## Excerpted data
[Start of Attachment]

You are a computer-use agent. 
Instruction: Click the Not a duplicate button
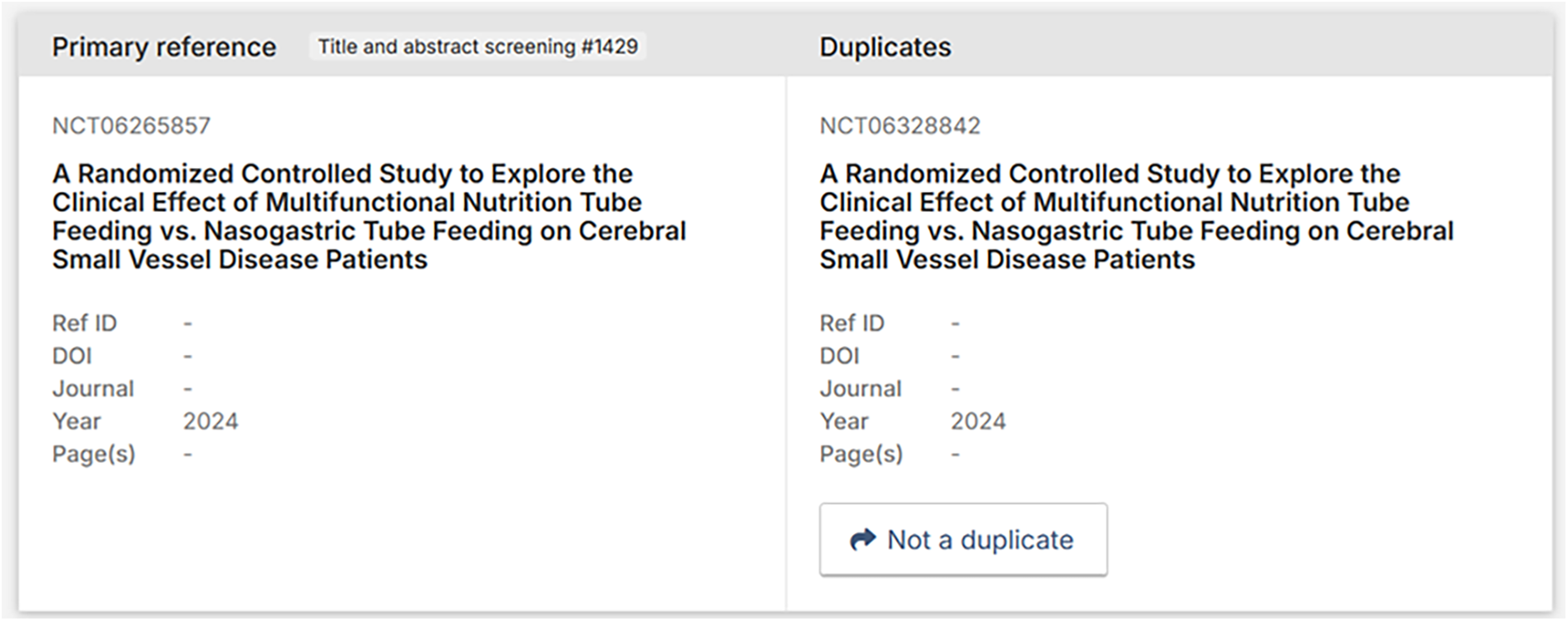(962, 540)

[End of Attachment]
[Start of Attachment]

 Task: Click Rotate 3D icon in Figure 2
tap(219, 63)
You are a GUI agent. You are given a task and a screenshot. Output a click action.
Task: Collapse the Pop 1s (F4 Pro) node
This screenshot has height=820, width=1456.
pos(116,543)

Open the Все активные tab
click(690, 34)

[End of Attachment]

## Work to be completed
The string to find is "agent"; copy every line of the listing that has it.

## Solution for this problem
You are a computer-use agent. 
You are a GUI agent. You are given a task and a screenshot. Output a click action.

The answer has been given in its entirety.